Tugas Singkat.
Jawablah pertanyaan berikut berdasarkan teks tentang kampung di bawah ini.
1. Apa yang memberi andil besar atas sejuknya udara di kampung itu?
2. Kapan banyak orang keluar rumah untuk berolahraga?
3. Mengapa orang-orang memilih berlari lagi alih-alih beristirahat lama?

KAMPUNGKU : DULU, KINI DAN NANTI


Sungai Cidurian yang tercemar limbah

KAMPUNGKU : DULU, KINI DAN NANTI

Oleh :
Reda Nugraha Maulana Sidik


Kampungku merupakan sebuah kampung yang sangat nyaman untuk ditinggali. Suasana kampung yang begitu asri, sangatlah layak untuk tumbuh berkembang. Banyaknya pohon di sekitar rumah-rumah, tentulah memberi andil yang besar atas sejuknya udara. Ketika pagi menjelang, maka tubuh ini akan terasa menggigil. Jangankan menyentuh air, sekedar melepas selimut pun sangat enggan sekali untuk melakukannya. Hati ini yakin, bukan hanya diri ini seorang yang merasakannya, tapi semua orang yang tinggal di kampungku. Setiap minggu pagi lebih tepatnya setelah subuh, banyak orang yang keluar rumah untuk berolahraga. Tentunya ketika berolahraga, tubuh kita akan merasa lelah dan seakan-akan berbisik istirahatlah wahai tubuh. Tapi kebanyakan orang tidak akan mau berlama-lama untuk beristirahat. Kenapa? Bukan, bukan karena merasa takut akan gelapnya pagi ataupun merasa masih kuat untuk berlari. Tetapi orang-orang tersebut tidak kuat merasakan dinginnya udara ketika beristirahat. Makanya mereka lebih memilih berlari lagi untuk menghangatkan suhu tubuhnya.

Cuplikan Data.
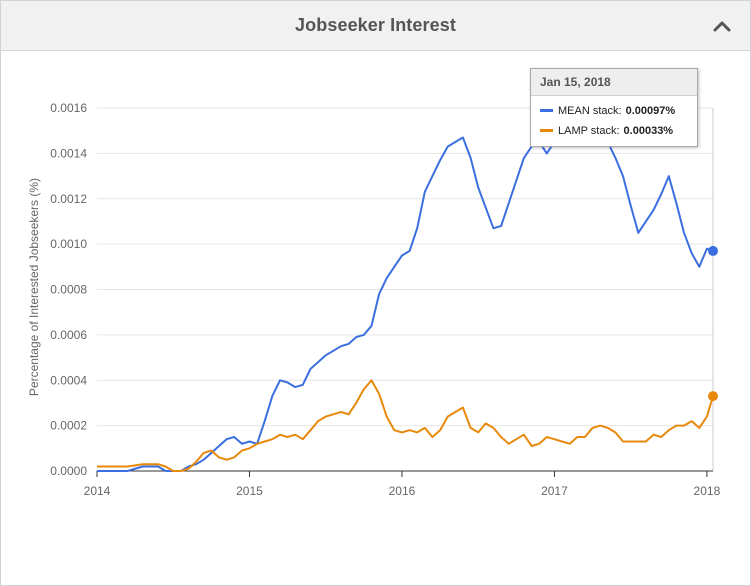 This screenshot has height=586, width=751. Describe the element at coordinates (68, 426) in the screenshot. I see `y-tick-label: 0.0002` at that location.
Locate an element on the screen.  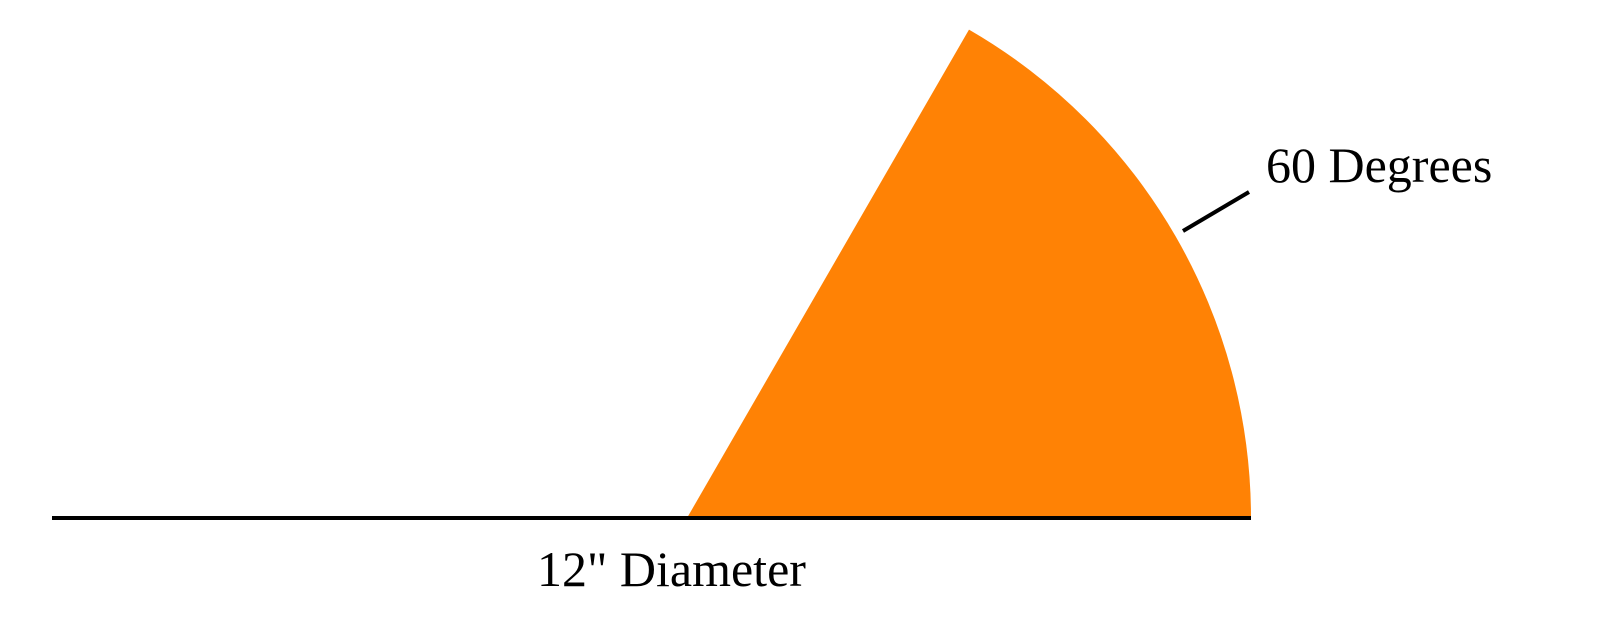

--

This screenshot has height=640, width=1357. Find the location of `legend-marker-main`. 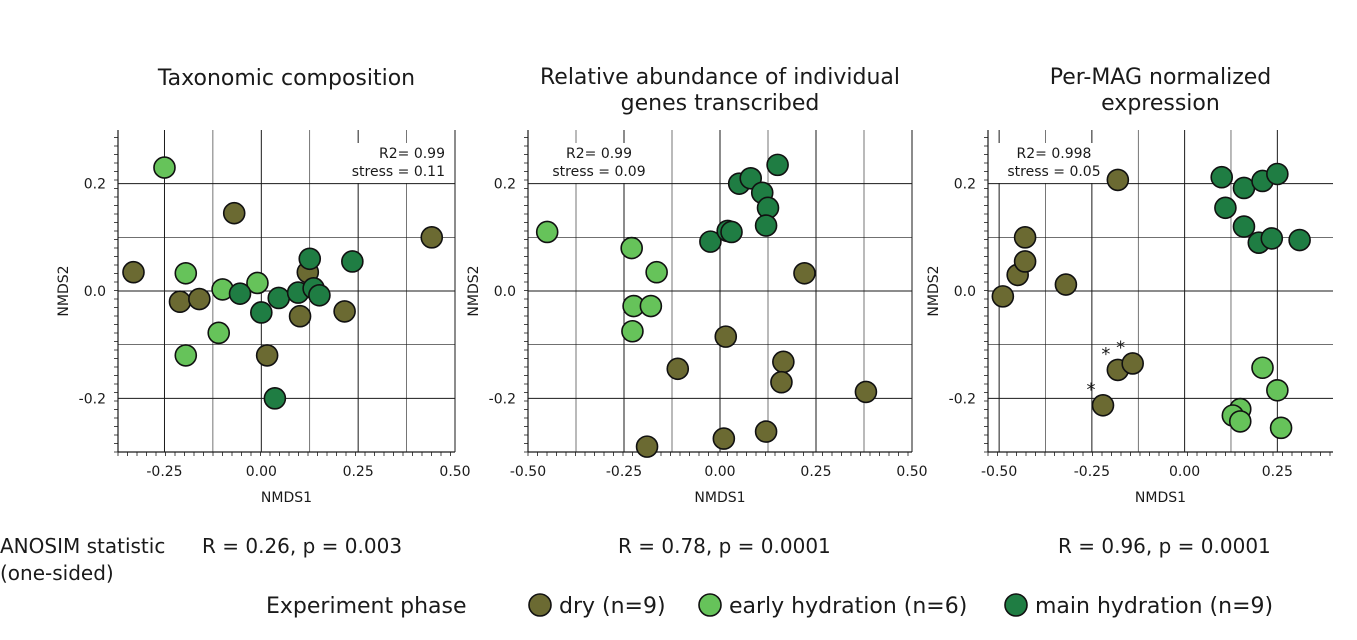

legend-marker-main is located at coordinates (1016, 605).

Hasil Latihan.
1. Banyaknya pohon di sekitar rumah-rumah.
2. Setiap Minggu pagi, tepatnya setelah subuh.
3. Untuk menghangatkan suhu tubuh, karena mereka tidak kuat merasakan dinginnya udara ketika beristirahat.